• ABOUT THIS TASK:
Where in the records does the word "Probot" occur? Copy each line in which it does.

_____

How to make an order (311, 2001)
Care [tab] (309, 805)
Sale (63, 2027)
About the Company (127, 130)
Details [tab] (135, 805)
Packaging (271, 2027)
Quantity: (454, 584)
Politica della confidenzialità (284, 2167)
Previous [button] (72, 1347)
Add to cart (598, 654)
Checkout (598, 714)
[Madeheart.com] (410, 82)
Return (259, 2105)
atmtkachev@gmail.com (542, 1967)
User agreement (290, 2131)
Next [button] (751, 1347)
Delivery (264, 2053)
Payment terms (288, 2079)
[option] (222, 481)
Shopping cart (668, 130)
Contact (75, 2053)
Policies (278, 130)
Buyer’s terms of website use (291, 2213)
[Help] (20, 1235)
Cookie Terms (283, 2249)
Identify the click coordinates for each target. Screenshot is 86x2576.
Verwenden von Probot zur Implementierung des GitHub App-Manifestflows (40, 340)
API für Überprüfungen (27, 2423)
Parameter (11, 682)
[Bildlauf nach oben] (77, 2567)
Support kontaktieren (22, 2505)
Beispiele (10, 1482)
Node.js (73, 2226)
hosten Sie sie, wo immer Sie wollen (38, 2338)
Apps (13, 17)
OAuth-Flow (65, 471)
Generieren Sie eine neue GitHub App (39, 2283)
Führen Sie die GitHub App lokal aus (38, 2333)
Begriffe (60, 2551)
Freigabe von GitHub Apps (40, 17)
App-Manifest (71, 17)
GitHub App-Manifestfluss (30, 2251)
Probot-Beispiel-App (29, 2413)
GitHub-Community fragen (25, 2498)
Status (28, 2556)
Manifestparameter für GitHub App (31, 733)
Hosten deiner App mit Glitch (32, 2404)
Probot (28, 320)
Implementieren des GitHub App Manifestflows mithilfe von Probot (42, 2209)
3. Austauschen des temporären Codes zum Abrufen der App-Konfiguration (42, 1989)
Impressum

_____

• ANSWER TO THE EXERCISE:
Verwenden von Probot zur Implementierung des GitHub App-Manifestflows (40, 340)
Probot-Beispiel-App (29, 2413)
Probot (28, 320)
Implementieren des GitHub App Manifestflows mithilfe von Probot (42, 2209)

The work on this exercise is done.